Somasundaram also underscored the critical importance of network segmentation – a robust defensive measure against cyberattacks. “When devices are properly segmented, a compromised infusion pump on one floor cannot communicate with an administrative workstation or an EHR system on another, or an IP camera or HVAC system cannot be used to a server containing patient data. That shrinks the blast radius of an attack considerably,” Somasundaram emphasized.

Asimily’s Comprehensive Solution for IoMT Security

This is precisely where Asimily’s innovative solution steps in. As a cyber asset and exposure management platform, Asimily offers intelligent filtering, streamlines network segmentation, and provides security teams with a unified, comprehensive view of every connected device deployed within an IoMT environment.

“The platform discovers and inventories every device using network monitoring, protocol-based analysis, deep packet inspection, AI and ML-based traffic analysis, APIs and protocol-based querying. Security teams get a complete, continuously updated picture of what’s on their network without having to rely on manual intake processes or departmental handoffs,” Somasundaram explained.
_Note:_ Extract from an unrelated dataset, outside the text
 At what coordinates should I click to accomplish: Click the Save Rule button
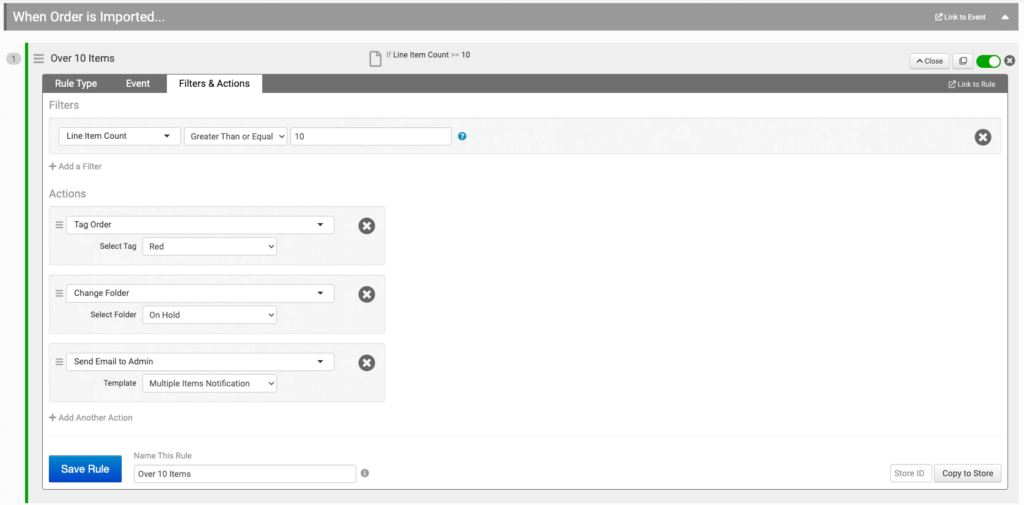point(85,469)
“Our platform also tackles network segmentation and micro-segmentation directly, generating segmentation recommendations based on actual observed device behavior,” he continued. “Asimily also integrates threat detection and response capabilities, empowering teams with anomalous behavior monitoring and device rules that can capture potential threats. With this functionality, Asimily ensures that teams have network context and understand normal device behavior, so their limited time is spent effectively.”